You are given two integer N(N<=500) and M(M<=200) on the first line of each test case. Then on each of next N lines are three integers Pi, Si and Ei (1<=Pi, Si, Ei<=500), which have the meaning described in the description. It is guaranteed that in a feasible
schedule every task that can be finished will be done before or at its end day.
Output
For each test case, print “Case x: ” first, where x is the case number. If there exists a feasible schedule to finish all the tasks, print “Yes”, otherwise print “No”.

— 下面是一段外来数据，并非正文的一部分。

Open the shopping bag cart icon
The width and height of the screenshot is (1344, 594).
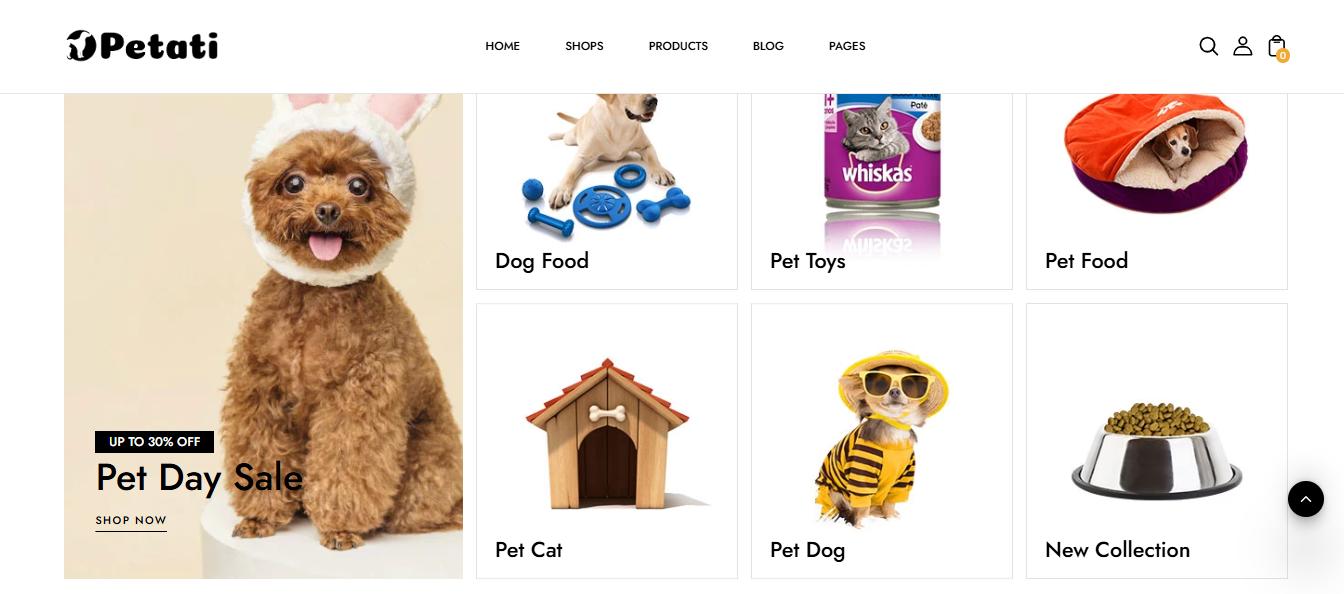[1276, 46]
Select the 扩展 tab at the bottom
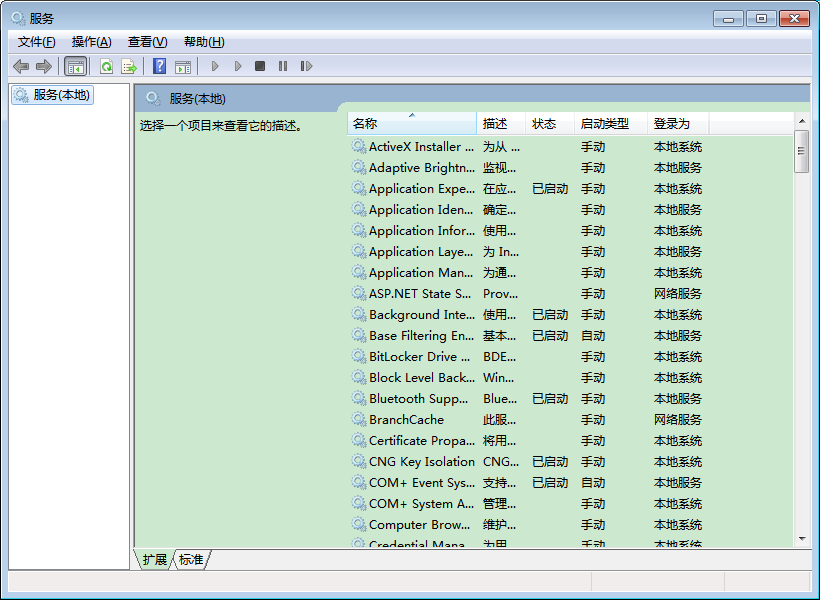Viewport: 820px width, 600px height. coord(154,560)
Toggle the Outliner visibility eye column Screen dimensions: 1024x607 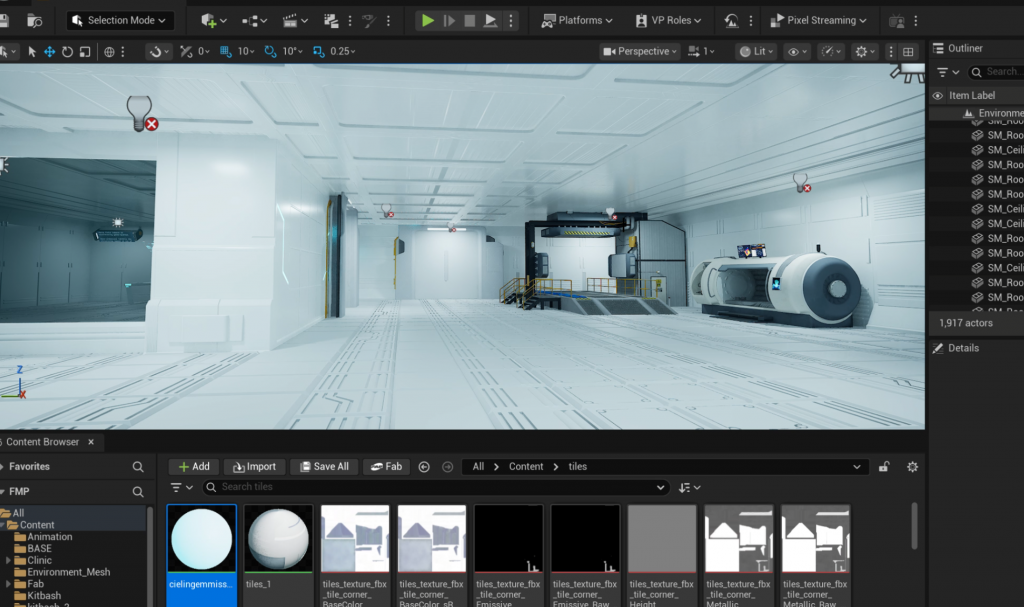coord(937,96)
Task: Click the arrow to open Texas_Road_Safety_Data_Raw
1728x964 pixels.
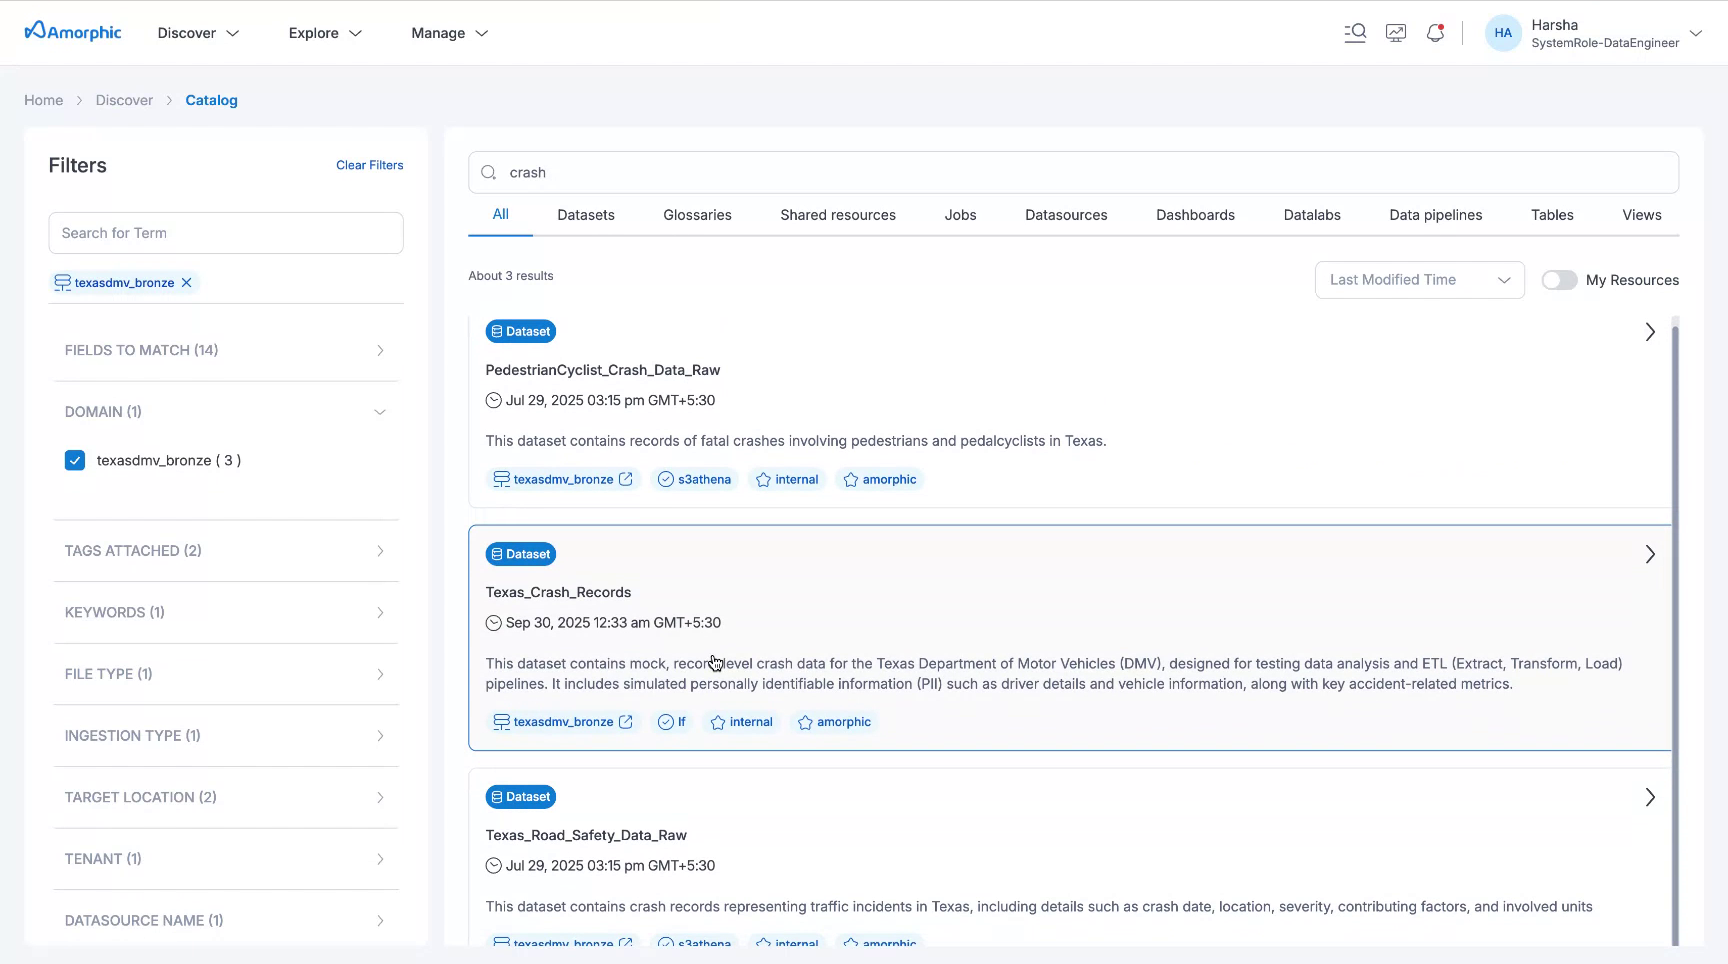Action: click(x=1650, y=797)

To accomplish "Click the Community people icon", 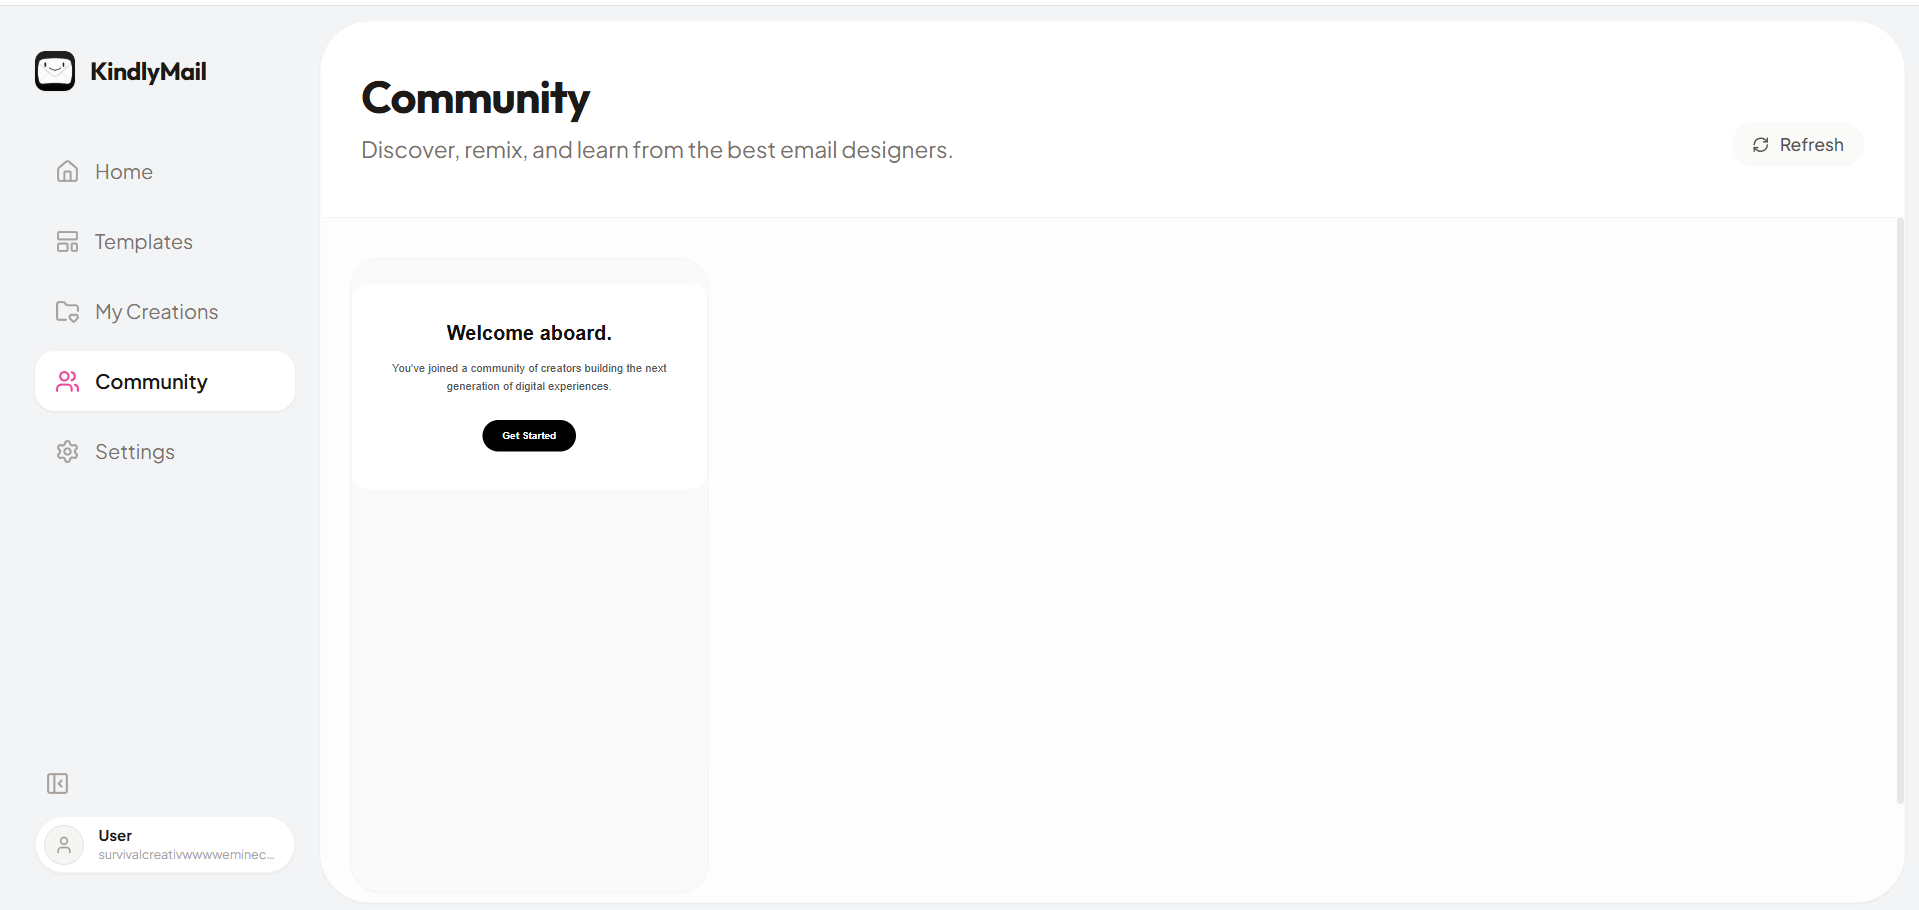I will pos(66,381).
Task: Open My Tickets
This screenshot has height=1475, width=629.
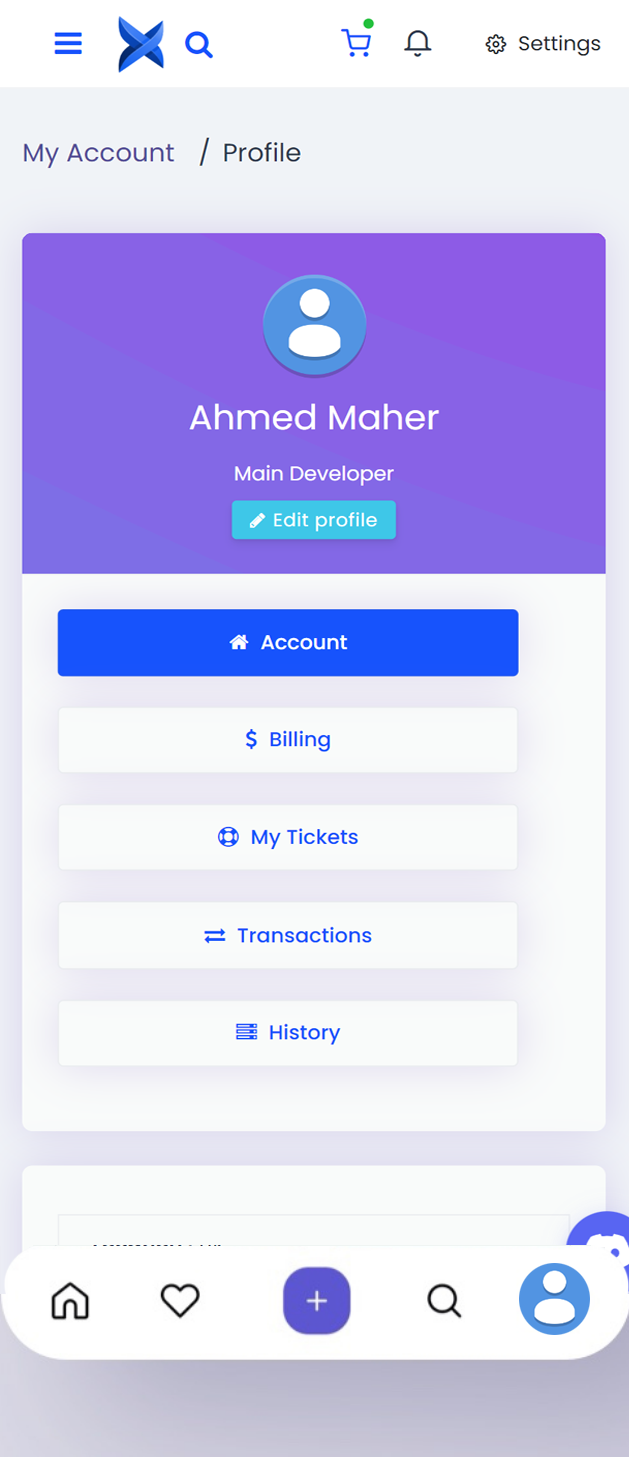Action: tap(288, 837)
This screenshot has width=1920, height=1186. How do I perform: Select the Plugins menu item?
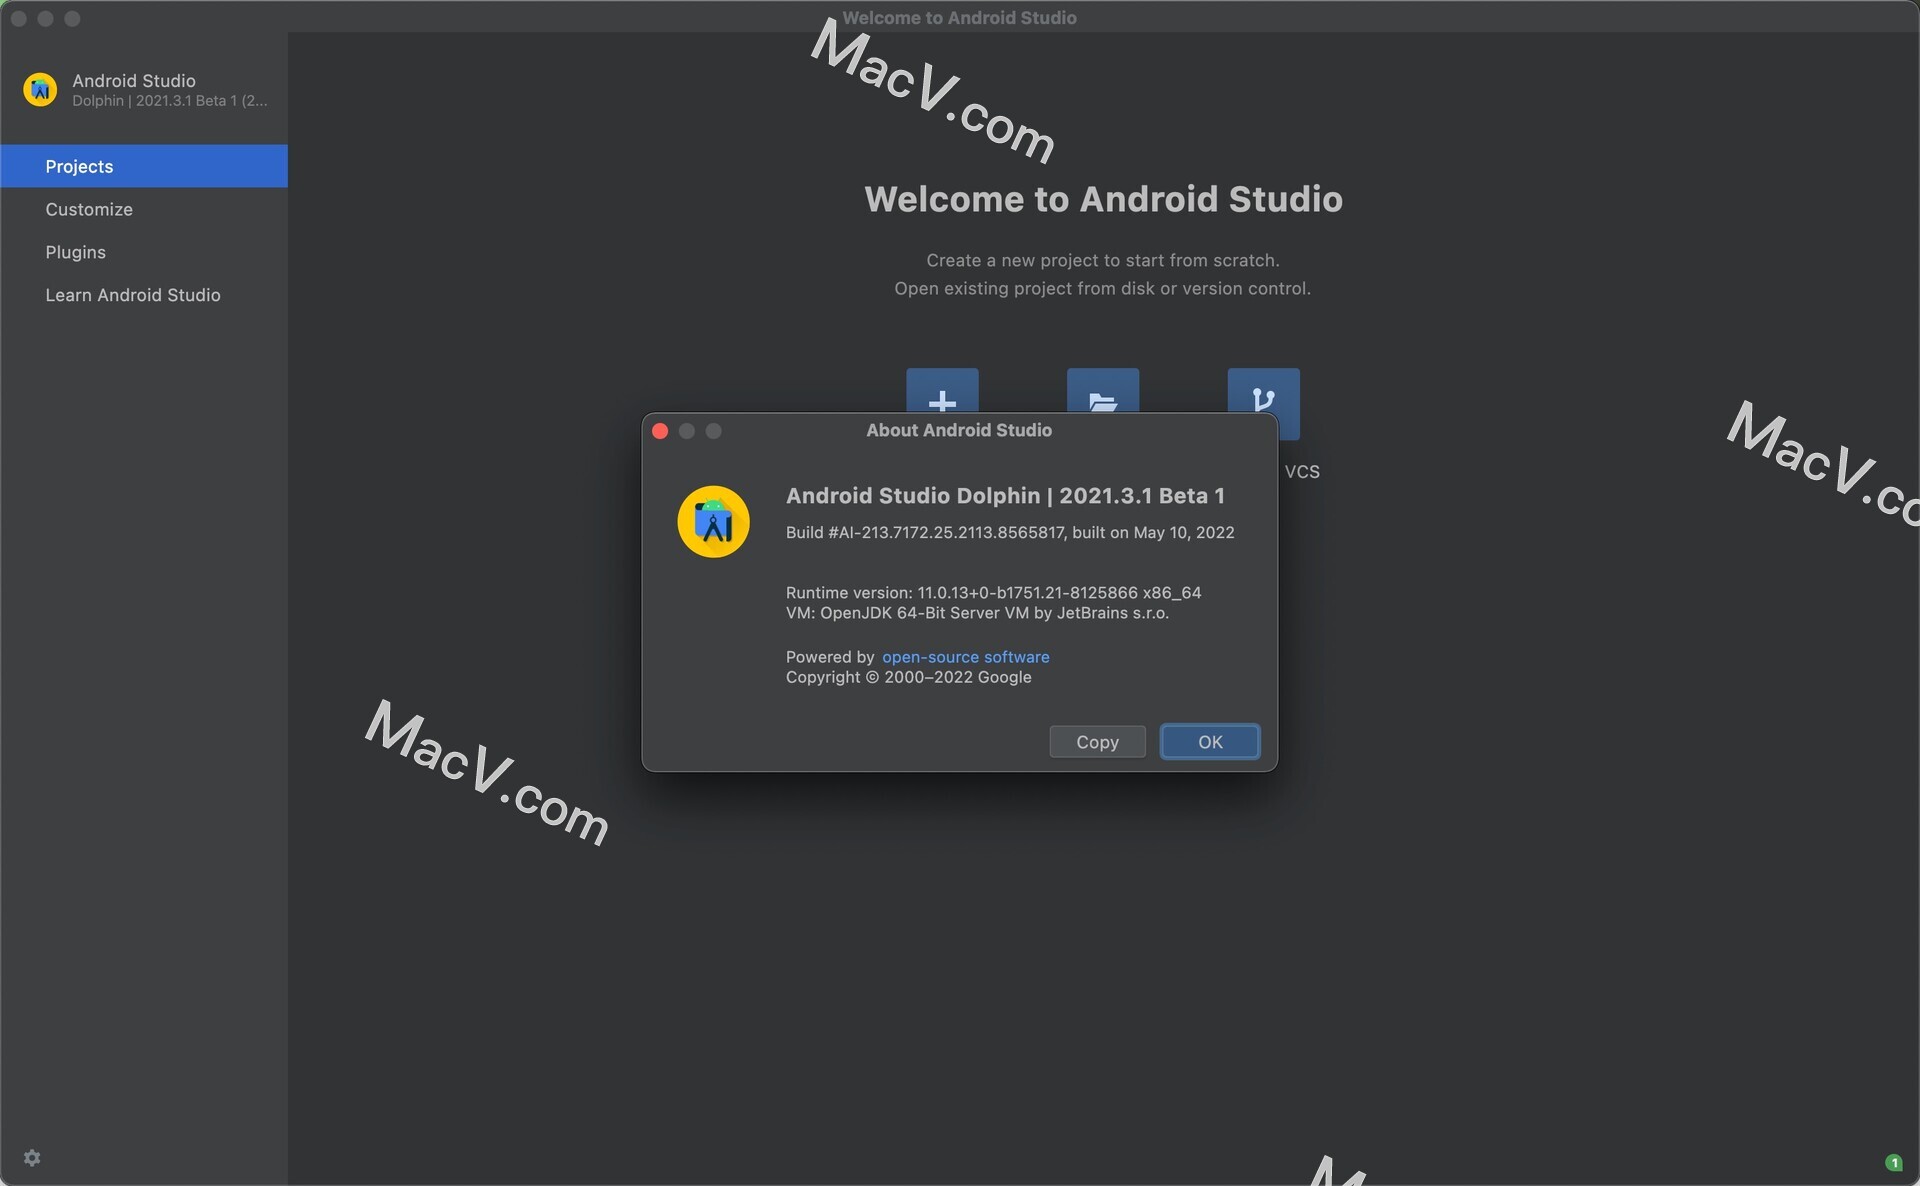tap(75, 251)
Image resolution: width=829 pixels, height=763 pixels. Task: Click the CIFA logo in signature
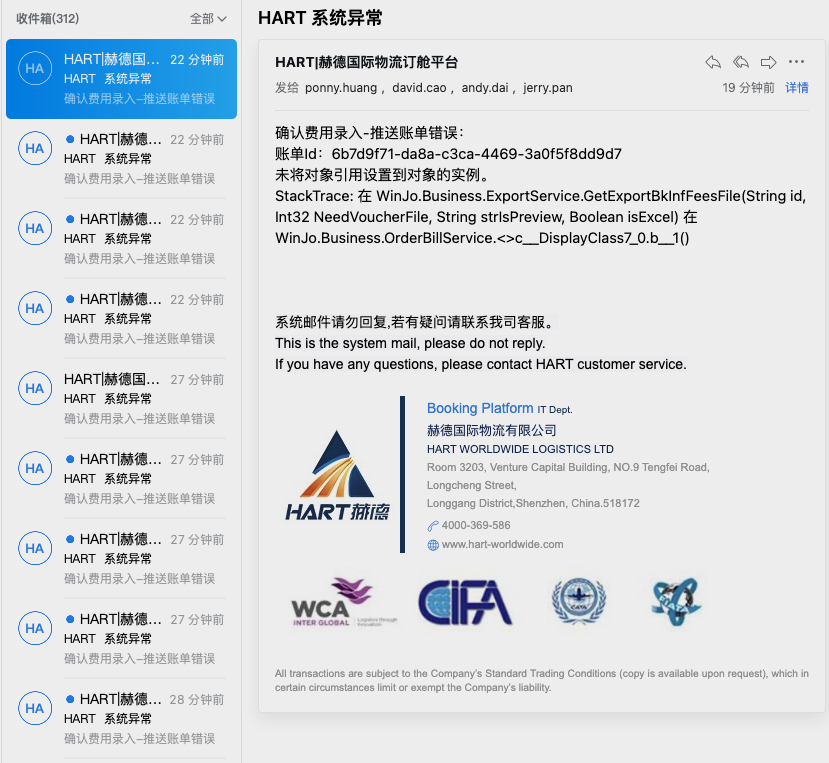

Print a blank line after each test case.
Sample Input
2 4 3 1 3 5 1 1 4 2 3 7 3 5 9 2 2 2 1 3 1 2 2
Sample Output
Case 1: Yes Case 2: Yes
最大流。这个题的建图算是经典,因为限定每个时刻每台机器只能处理一个任务,所以可以把时间点分配给各个合法的机器...具体是先设定一个超级源点S,连向各个任务,容量为该任务所需时间,各个任务连向在范围内的时间点,容量为1(保证每个时刻xxx这个条件),所有时间点连向超级汇点T,容量为机器台数,最后求最大流,等于所有机器所需时间和的就是yes
代码:
#include <cstdio>
#include <cstring>
#include <queue>
#define SIZE 1100
#define INF 1000000000
using namespace std ;
struct Edge{
int to , w , next ;
}edge[SIZE*SIZE];
int n , m , start , ends , index = 0;
int head[SIZE] , level[SIZE] , cur[SIZE];
bool visited[SIZE] ;
bool bfs()
{
queue<int> que ;
que.push(start) ;
memset(level,-1,sizeof(level)) ;
level[start] = 0 ;
while(!que.empty())
{
int pos = que.front() ;
que.pop() ;
for(int next = head[pos] ; next != -1 ; next = edge[next].next)
{
if(level[edge[next].to]<0 && edge[next].w>0)
{
level[edge[next].to] = level[pos]+1 ;
que.push(edge[next].to) ;
}
}
}
return level[ends] != -1 ;
}
int min(int a , int b)
{
return a>b?b:a ;
}
int dfs(int pos , int flow)
{
int deta = 0 , tmp = 0;
if(pos == ends)
return flow ;
for(int next = head[pos] ; next != -1 ; next = edge[next].next)
{
if(edge[next].w > 0 &&
level[pos] == level[edge[next].to]-1)
{
tmp = dfs(edge[next].to,min(flow-deta,edge[next].w)) ;
if(tmp>0)
{
edge[next].w -= tmp ;
edge[next^1].w += tmp ;
deta += tmp ;
if(deta == flow)
break ;
}
else
level[edge[next].to] = -1 ; //不加这个,,超时。。。
}
}
return deta ;
}
int dinic()
{
int ans = 0 , flow = 0 ;
while(bfs())
{
int deta = 0 ;
ans += dfs(0,INF) ;
}
return ans ;
}
void add(int s , int d , int w)
{
edge[index].next = head[s] ;
edge[index].to = d ;
edge[index].w = w ;
head[s] = index ++ ;
edge[index].next = head[d] ;
edge[index].to = s ;
edge[index].w = 0 ;
head[d] = index ++ ;
}
int main()
{
int t , c = 1 ;
scanf("%d",&t) ;
while(t--)
{
scanf("%d%d",&n,&m) ;
memset(head,-1,sizeof(head)) ;
index = 0 ;
int sum = 0 , max = -1;
start = 0;
for(int i = 1 ; i <= n ; ++i)
{
int x , y , z ;
scanf("%d%d%d",&x,&y,&z) ;
sum += x ;
max = max>z?max:z ;
add(start,i,x) ;
for(int j = y ; j <= z ; ++j)
{
add(i,j+n,1) ;
}
}
ends = n+max+1 ;
for(int i = 1 ; i <= max ; ++i)
add(i+n,ends,m) ;
int ans = dinic() ;
printf("Case %d: ",c++) ;
if(ans != sum)
puts("No\n") ;
else
puts("Yes\n");
}
return 0 ;
}
与君共勉